“Happy Birthday, America!” the crowd bellowed back as Wyoming Senate Majority Floor Leader Tara Nethercott opened her speech to those gathered outside the Wyoming Capitol: “Today, we celebrate 250 years of an idea unlike what the world had ever seen.”
Opinion
At some point over the last few months, we all received the invitation to America’s big birthday bash. Some were quick to don their stars and stripes and prepare the yard for guests. Others, like myself, made no plans to party, but rather casually weighed the options and the dog’s fireworks anxiety. Yet somewhere beneath all the red and blue banners, I felt my skepticism soften. I’ve come to think that loving a place means seeing both what it is and what it could become.
I went over the hill from Laramie to Cheyenne for the Capital City Celebration as the co-pilot of my partner, a hired contractor for a stage erected in front of the Capitol. The day’s schedule highlighted a parade, live music, a speaker series, games, and, of course, fireworks over the “People’s House” at sunset. Dogs wore tiny top hats. Chants of “U.S.A” echoed through the parade route.
Long before the marching bands lined up, a rehabilitated 1956 railcar made the same journey to the Capitol lawn, not on the rails it once knew, but by way of crane and semitruck.

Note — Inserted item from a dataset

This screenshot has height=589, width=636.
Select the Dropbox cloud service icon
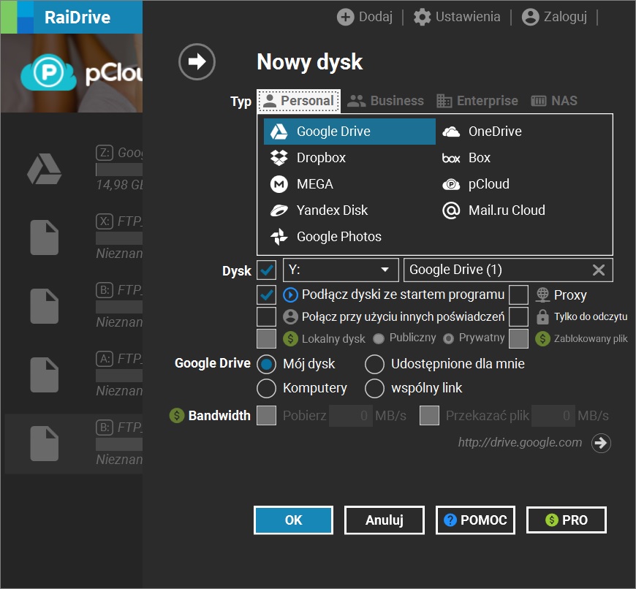pyautogui.click(x=279, y=157)
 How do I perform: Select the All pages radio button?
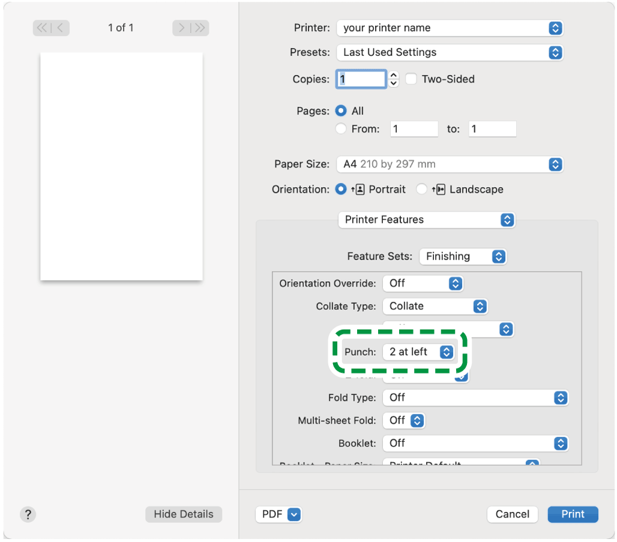coord(341,111)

High Iron is a traveling celebration and story collection of immigrant and migrant workers who built the West. If this party was a birthday bash, High Iron was the kitchen, crowded with chatter of food and family. Passersby rushed in, ignoring the precious stories around them to collect stickers for their event passports. Others lingered.

Watching thousands gather to celebrate America made it difficult not to think about the year that preceded it. This time last year, American Semiquincentennial grant dollars flooded into the nonprofit networks across the nation. Yet, it was hard to relish in the influx of cash. In this same season, funding for arts and culture, healthcare and food security was cut without warning. We got used to the bad news. We’d swap stories of getting “DOGE’d” on street corners and grocery aisles. We clinked our beers and shrugged.

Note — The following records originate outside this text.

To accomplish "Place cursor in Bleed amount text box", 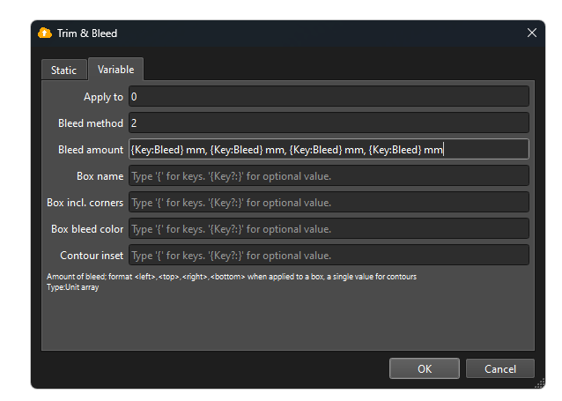I will click(x=329, y=149).
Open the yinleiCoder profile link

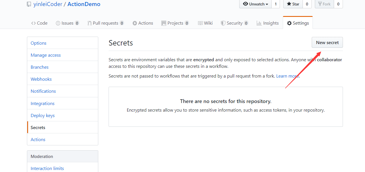pyautogui.click(x=48, y=4)
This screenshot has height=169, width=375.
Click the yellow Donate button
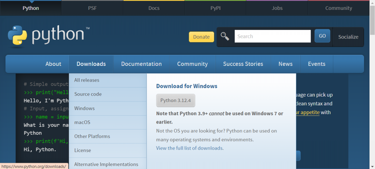(201, 37)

Before the speakers began on the plaza, the Wind River Dancers, including members of the Eastern Shoshone and Northern Arapaho tribes, filled the plaza in traditional dance. The jingle-dress dancer wears 365 bell-shaped pieces on her ornate, handmade dress to correspond to each day of the year, the group’s leader and emcee, Darrell LoneBear Sr., explained to the crowd. Small, silver cones are made of tobacco chew can lids — cut, curled and sewn to ring as they step with the beat of the drums. These recycled artworks and sacred traditional dance are a healing tradition originating from the Ojibwe people of the Great Lakes. A young dancer joined her across the Equality State seal tiled into the concrete. Her dress featured similar adornments, as well as a fist-sized pendant of Bluey, the preschool-famous cartoon blue heeler, hanging between her long braids.

The opposite side of the Capitol was quiet. You could hear the bees buzz in the bold blooms of the garden beds. A woman reached in silent sweeps across the large panes of horizontal glass with a sponge and squeegee, like the kind you use to scrub highway bugs from your windshield. She cleaned the skylights that illuminate the bright corridor below, the Capitol Extension.
Here, past meeting chambers and towering bronze, a small corner room burst with noise. Families gathered in the Civics Lab to learn about government through bright displays and invitations to explore. Above the exit door, it said, “The most important role is citizen.”
We didn’t stay for Cheyenne’s fireworks. The Capitol’s stage disappeared almost as quickly as it had risen, and the crowd drifted toward the lawn. Back home, we waited for the booms of our local fireworks. The dog slept at our feet as if it were any other quiet-sky night.